* **Exercise**
The answer must consist solely of the lines from the one with "Click the fifth table row's white left cell" through the last line of the data, copied exactly, with no pictures.

* **Data in this exercise**

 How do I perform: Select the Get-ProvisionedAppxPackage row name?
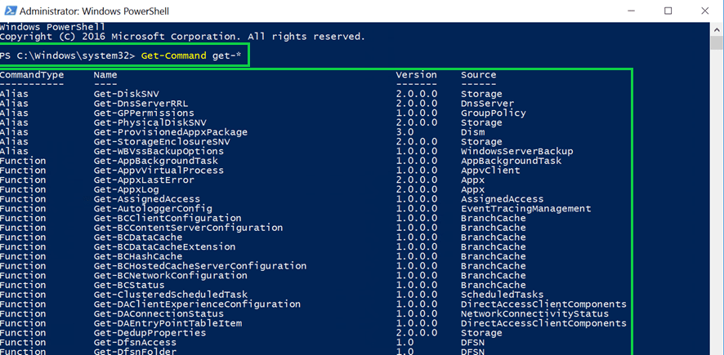170,132
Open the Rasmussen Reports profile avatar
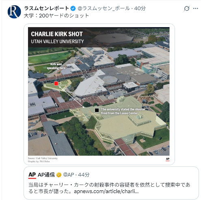This screenshot has height=200, width=201. [x=14, y=12]
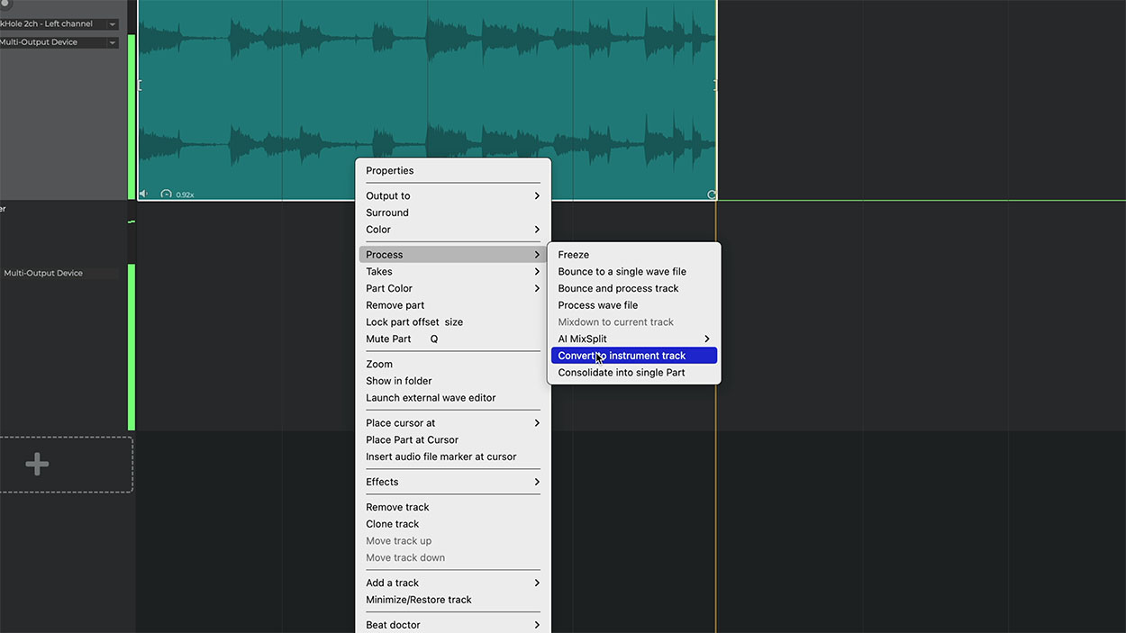Toggle Mute Part in context menu
The image size is (1126, 633).
click(388, 339)
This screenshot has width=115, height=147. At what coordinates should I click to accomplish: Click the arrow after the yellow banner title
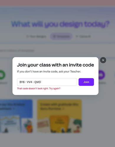64,109
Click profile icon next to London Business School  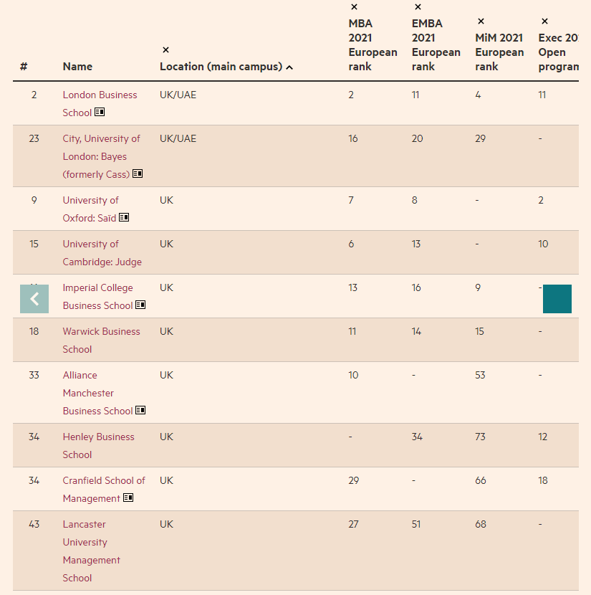(100, 113)
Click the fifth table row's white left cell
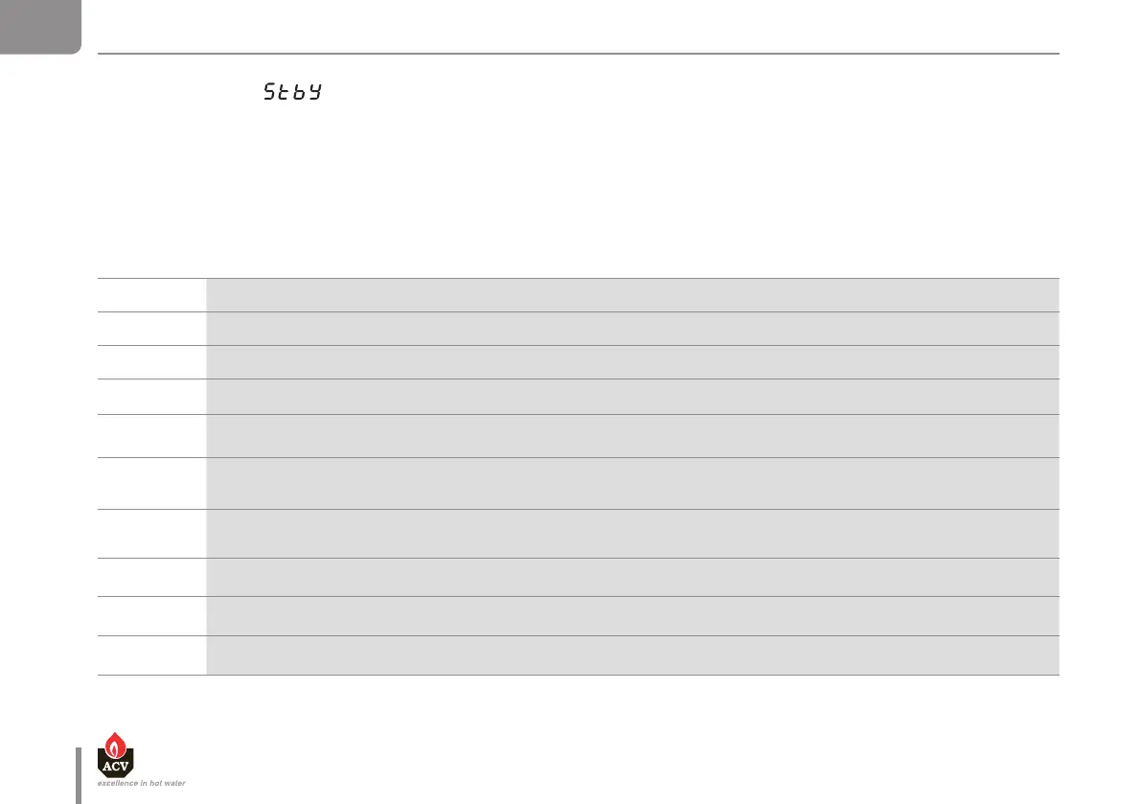 (151, 436)
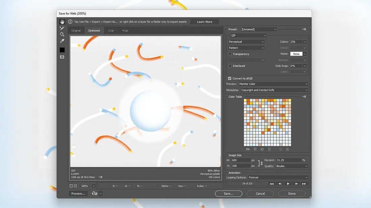Image resolution: width=371 pixels, height=208 pixels.
Task: Uncheck Convert to sRGB
Action: [x=230, y=78]
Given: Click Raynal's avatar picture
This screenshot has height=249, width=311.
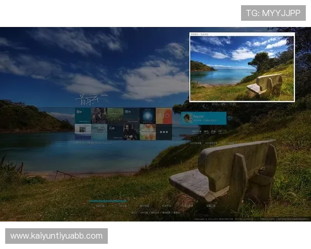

* **Response box**
Click the fifth table row's white left cell
 (151, 436)
Image resolution: width=371 pixels, height=208 pixels.
Task: Uncheck Convert to sRGB
Action: [x=230, y=78]
Given: Click Raynal's avatar picture
This screenshot has height=249, width=311.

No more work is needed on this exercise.